++++ Extrait choisi ++++

Ce n’est pas le cas à Drummondville, Qué., en 1937 : l’esprit ici est un fantôme, celui de l’étranger, du supérieur. Rappelons-le, Hugues l’a écrit en toutes lettres :

« On ne pourrait trouver meilleure situation pour étudier l’interaction entre une minorité et ce que l’opinion courante reconnaît avec raison comme son opposé immédiat, un peuple dominant. » [11]

Nous voici donc arrivés à l’essentiel de l’intérêt que Cantonville prend pour Hugues : la figure d’une simple, quoique très claire, division du travail à l’intérieur de l’univers en interaction du capitalisme, soit la relation dominant-dominé.

II – CANTONVILLE :
TRAITS CARACTÉRISTIQUES
(HUGUES)


Pour analyser maintenant le portrait de Cantonville tracé par Hugues, je laisserai de côté les expressions méthodologiques un tant soit peu rigoureuses de l’opposition société traditionnelle/société technologique ou de l’opposition société rurale/société urbaine, en usage dans la littérature spécialisée.

Je me bornerai plutôt à mettre en contraste deux familles de traits : les traits ruraux de ce portrait, selon le modèle de Veblen, ici arbitrairement ramenés à dix; après quoi j’y opposerai ce que j’appellerai, me mettant un peu dans la peau de Hugues, les traits nouveaux. Ces derniers, au nombre de treize ici, se trouveront tout aussi arbitrairement choisis par moi dans l’ouvrage, de manière à bien illustrer mon propos.

Auparavant, le fond de scène. Voici comment le dépeint Hugues :

« Cantonville, en 1911, était une ville commerciale régionale dont la population, avec celles des environs ruraux, s’élevait à 2,605 âmes. Ville et environs, intimement liés par des échanges réciproques et des liens de famille, constituaient une seule paroisse. Les marchands et professionnels de la ville vivaient de la clientèle des cultivateurs des alentours. Douze petits ateliers, élevés par le recensement à la dignité d’« industries », employaient 128 ouvriers à la fabrication de produits tirées (sic) en grande partie d’une matière première locale et pour consommation locale.

++++ Extrait de données ++++

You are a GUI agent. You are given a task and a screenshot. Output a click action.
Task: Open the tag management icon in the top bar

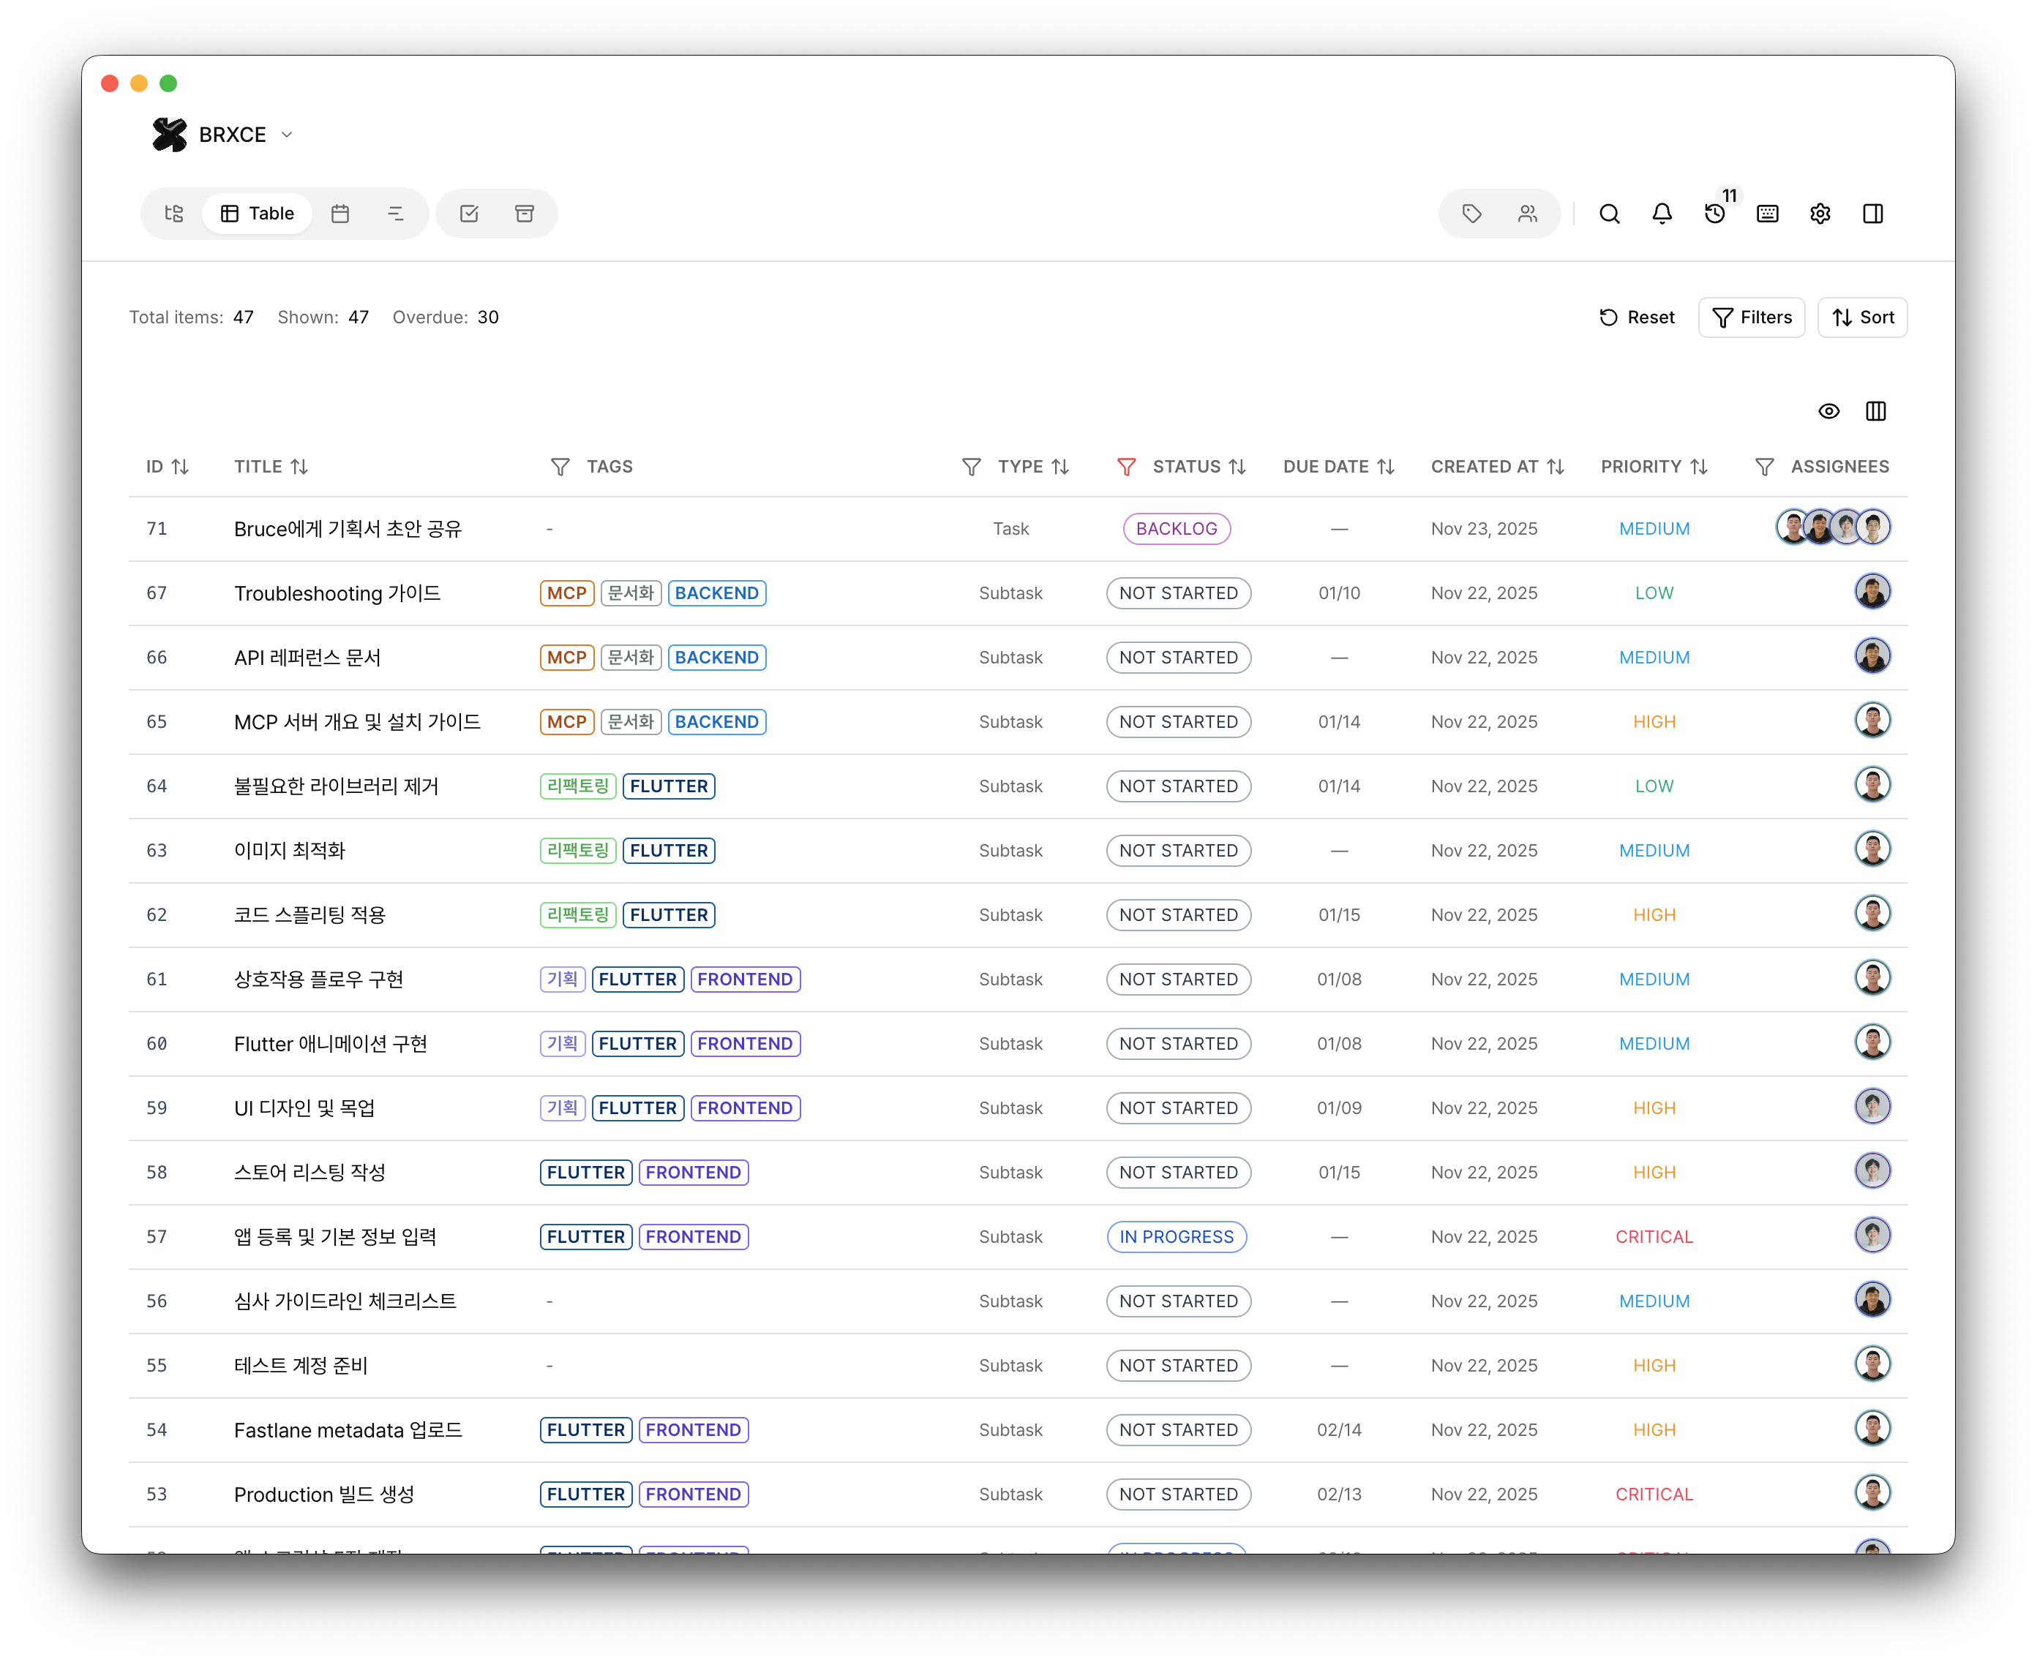click(x=1472, y=213)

++++

* **Consignes**:
#1 Pourriez-vous reproduire fidèlement le passage de l'extrait sur Cantonville compris entre « Ce n’est pas » et « la relation dominant-dominé. », bornes incluses ?
#2 Comment rendre en anglais cette phrase de l'extrait sur Cantonville : « Ville et environs, intimement liés par des échanges réciproques et des liens de famille, constituaient une seule paroisse. » ?
Le matériel n'a aucun lien avec l'extrait sur Cantonville.

* **Réponses**:
#1
Ce n’est pas le cas à Drummondville, Qué., en 1937 : l’esprit ici est un fantôme, celui de l’étranger, du supérieur. Rappelons-le, Hugues l’a écrit en toutes lettres :

« On ne pourrait trouver meilleure situation pour étudier l’interaction entre une minorité et ce que l’opinion courante reconnaît avec raison comme son opposé immédiat, un peuple dominant. » [11]

Nous voici donc arrivés à l’essentiel de l’intérêt que Cantonville prend pour Hugues : la figure d’une simple, quoique très claire, division du travail à l’intérieur de l’univers en interaction du capitalisme, soit la relation dominant-dominé.

#2 Town and surroundings, closely bound by reciprocal exchanges and family ties, formed a single parish.